Clinical nurse educators should be well prepared and trained in order for them to produce competent nurses who will carry out safe patient care. The study also revealed that there are difficulties such as lack of orientation for clinical teaching, lack of knowledge in some areas of nursing and lack of clinical supervision. These findings suggest that those who supervise students may be insufficiently equipped for the role. Limited time for clinical teaching was also a problem.

This is in conformity with Craddock [ 15 ] who states that in a busy setting, there may be limited time for teaching and feedback. Therefore clinical educators should be well prepared in order to be equipped with clinical teaching skills to enable them maximise clinical teaching time.

The lack of working materials on the part of the students and inadequate teaching materials were further listed by nurses as challenges faced during clinical teaching and supervision. The often old and dilapidated hospital infrastructures could worsen the situation indicating that some of the challenges faced by clinical nurse educators may stem from sectors other than the health sector - thus addressing these challenges may also require a multi-sectorial approach.

The perceived factors responsible for these challenges are poor government policies, laxity on the part of the hospital administration, negligence on the part of the government and poor health care policies.

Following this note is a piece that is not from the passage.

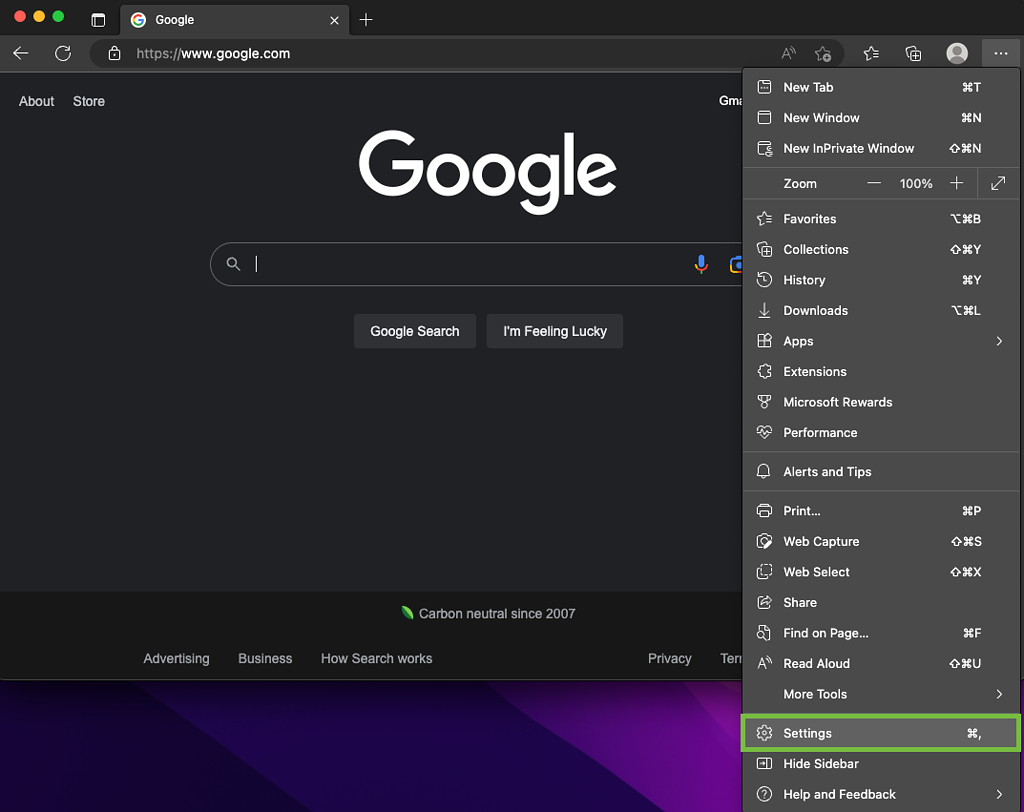Expand the Help and Feedback submenu
Viewport: 1024px width, 812px height.
coord(997,794)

Some mentioned lack of orientation to the clinical teaching task, no opportunities for further studies and heavy workloads. Nurses may be dissatisfied with their work because of their inability to attend continuing education programs or due to heavy workloads.

The challenges were perceived to have numerous consequences on the quality of clinical teaching and supervision. They made teaching difficult, impaired effective teaching and learning and led to poor teaching outcomes. To overcome these challenges, some of the clinical educators improvised, while others kept abreast with current changes in nursing by carrying out self research, by internet searches and by reading books. This agrees with Friendly and Roos [ 10 ] who state that, the internet provides a range of information such as tutorials, books, classes and scholarly journals which can help nurses to keep current.

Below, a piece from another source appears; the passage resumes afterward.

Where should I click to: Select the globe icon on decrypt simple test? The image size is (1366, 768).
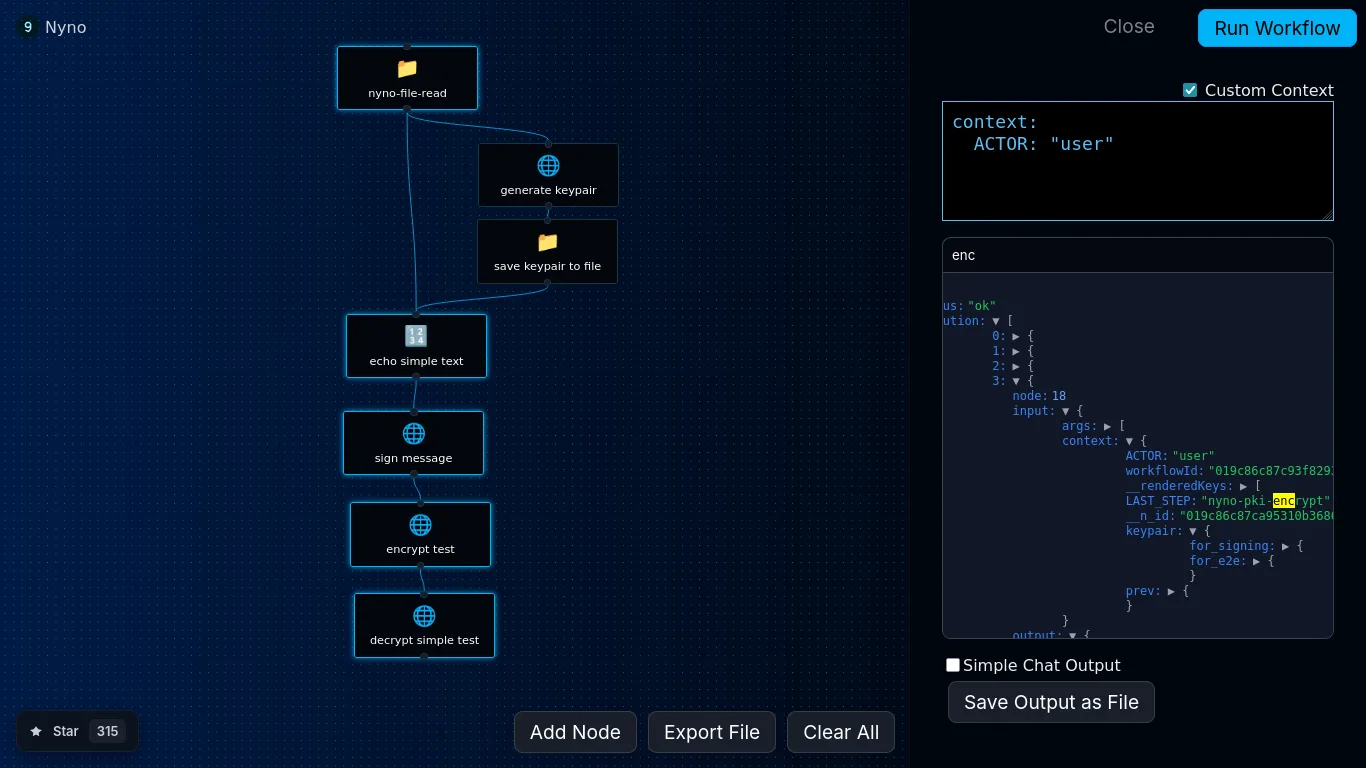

It was interesting to note that, despite the absence of a formal continuous education system with certification, a substantial proportion of CNEs carried out continuous learning and research in nursing by themselves. This implies that nurses are aware of the current changes in nursing or that nursing is constantly evolving and they need to keep current. A few limitations to this study need to be recognised. The use of a non-probability sample may have reduced the representativeness of our study sample.

A further limitation of this study is the premise that training nurse educators would increase their output as educators. We could not identify any study in a sub-Saharan setting that evaluated the impact of training and or providing incentives on CNEs, on their output.